The power system was originally designed to serve full-service utilities, integrated across the generation, transmission and distribution functions. It is being transformed to one that will support a competitive market. This change makes a system of voluntary compliance with reliability standards inadequate for ensuring reliability.
Support reporting and sharing of information of best practices.
Enhance emergency preparedness activities for low-probability, high-consequence events on bulk power systems.
Emergencies on bulk power systems affect large geographic areas, involve many stakeholders, and affect millions of customers. Effective communication and co-ordination among many parties are critical.
Promote best reliability practices at federal utilities.
Conduct public interest reliability-related R&D consistent with the needs of a restructuring power industry.
Industry investments in reliability-related R&D have declined over the past few years. Federal investment is required during this period of transition. POST recommends development of real-time system monitoring, communication and control technologies.
Facilitate and empower regional solutions to the siting of generation and transmission facilities.
Promote public awareness of electric reliability issues.
General public awareness of the issues associated with maintaining reliable electricity supply is low.

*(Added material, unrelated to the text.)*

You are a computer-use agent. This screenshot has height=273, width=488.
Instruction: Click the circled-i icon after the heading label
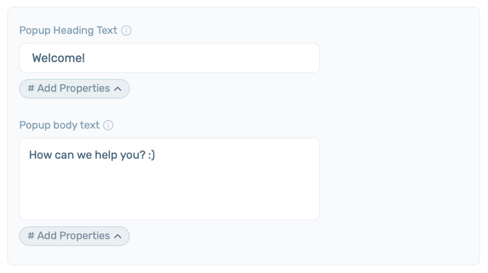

However, public interest in reliable electricity supply is high. Greater public understanding can result in better response to appeals for voluntary conservation.
Monitor and assess vulnerabilities to system reliability.
The outages studied by POST resulted from unpredicted events that hit specific weakenesses. Other system vulnerabilities were identified during POST’s studies.
Encourage energy efficiency to enhance reliability.
Increased energy efficiency can enhance system reliability by reducing demand growth in areas experiencing power shortages.
Looking to the future, POST is confident that opening up the US power market to full competition will improve the reliability of the power system. To date, 24 states and the District of Columbia are in the process of passing legislation to permit customers to choose their power supplier.
The National Electric Reliability Council (NERC) is soon due to issue its estimate of electric power demand for the USA for the coming summer. That will give a clearer indication as to how much difficulty the system will face in the near future.
However, the first test, in early May, was not encouraging. A heat wave struck New England at the same time as twice as many plants were down for maintenance as scheduled. As a result, spot prices went soaring up to 20 times their normal level. In a particularly embarrassing incident, ISO New England had to ask clients to restrict their power demand on the same day that it forecast that power supplies would be adequate to meet the summer peak demands. Similar prices hikes hit Texas, Ohio and Pennsylvania. Prices even trebled in the south east, unaffected by the heat wave, as traders bought up power to sell in the heat-affected regions.